OpenREM: Open Source Tool for Medical Radiation Dose Tracking
Context
OpenREM started as a project for radiology departments, but it quickly proved useful wherever radiation dose data needs to be tracked and understood. At its core, it’s a web-based system that listens to scanners and collects the dose information hidden inside DICOM reports. For dental networks that rely heavily on CBCT or panoramic imaging, this becomes more than a ‘nice-to-have’: it gives administrators and medical physicists a way to see, in one place, how much radiation patients are exposed to and whether equipment is operating within expected ranges. Unlike a PACS, OpenREM doesn’t aim to be the main image store; instead, it complements PACS by adding a layer of monitoring and reporting focused on safety and compliance.

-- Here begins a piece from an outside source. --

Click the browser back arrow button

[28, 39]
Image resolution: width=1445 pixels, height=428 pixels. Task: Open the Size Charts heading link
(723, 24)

Technical Snapshot (table)
| Area | What’s typical with OpenREM |
| Platform | Runs on Linux, built with Python/Django, PostgreSQL database |
| Focus | Radiation dose monitoring and safety reporting |
| Standards | Supports DICOM Radiation Dose SR, MPPS, and Modality Worklist |
| Integration | Connects easily to PACS like Orthanc or enterprise archives |
| Reporting | Web interface with dashboards; exports in CSV/Excel for audits |
| Security | HTTPS/TLS supported, user authentication with Django RBAC |
| Licensing | GPL open-source |
| Scale | From single teaching clinics to multi-site hospital networks |
Scenarios
Dental teaching hospital. Students run CBCT exams daily; OpenREM logs doses so faculty can track exposure and compare machines.
Private imaging lab. A mid-sized clinic pairs OpenREM with Orthanc so every CBCT exam is archived and its radiation data automatically logged.

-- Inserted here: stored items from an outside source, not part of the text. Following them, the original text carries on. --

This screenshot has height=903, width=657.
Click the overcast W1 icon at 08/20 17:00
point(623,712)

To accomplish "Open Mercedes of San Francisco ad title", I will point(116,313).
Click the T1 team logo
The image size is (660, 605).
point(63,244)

Regulatory project. A national health body pulls anonymized dose data from several dental centers to check trends and issue safety guidance.
Workflow (admin view)
Prepare a Linux server with PostgreSQL and required Python/Django components.
Install OpenREM and configure the web service.

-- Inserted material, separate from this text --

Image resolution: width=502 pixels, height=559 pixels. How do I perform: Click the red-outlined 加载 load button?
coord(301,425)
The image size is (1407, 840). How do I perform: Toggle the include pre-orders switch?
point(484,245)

Register dental scanners (CBCT, panoramic X-ray) as DICOM sources for dose reporting.
Set up connection with Orthanc or another PACS for image cross-references.
Create user accounts for physicists, clinicians, and administrators; assign roles.
Build dashboards or scheduled exports to share dose statistics with regulators or management.
Maintain backups, patch the OS, and monitor logs for failed transfers.
Strengths / Weak Points
Strengths
Purpose-built for radiation dose monitoring, a common compliance requirement.
Open-source, free to adapt for local policies or research.
Plays well with Orthanc and other PACS systems.
Generates audit-friendly reports out of the box.
Weak Points
Doesn’t replace PACS; limited to dose and metadata.
Needs Linux and Django knowledge to deploy reliably.
Smaller community than mainstream imaging systems.
Why It Matters
Dental imaging has shifted toward CBCT and panoramic scans, both carrying higher radiation than standard intraoral films. Clinics can’t ignore dose tracking anymore, and that’s where OpenREM fits in. It doesn’t store or diagnose images, but it gives IT teams and medical physicists the numbers they need to keep equipment safe and regulators satisfied. Paired with PACS tools like Orthanc for archiving and viewers like K-PACS or Dicompyler, it rounds out an ecosystem where images are stored, studied, and safety data is automatically collected.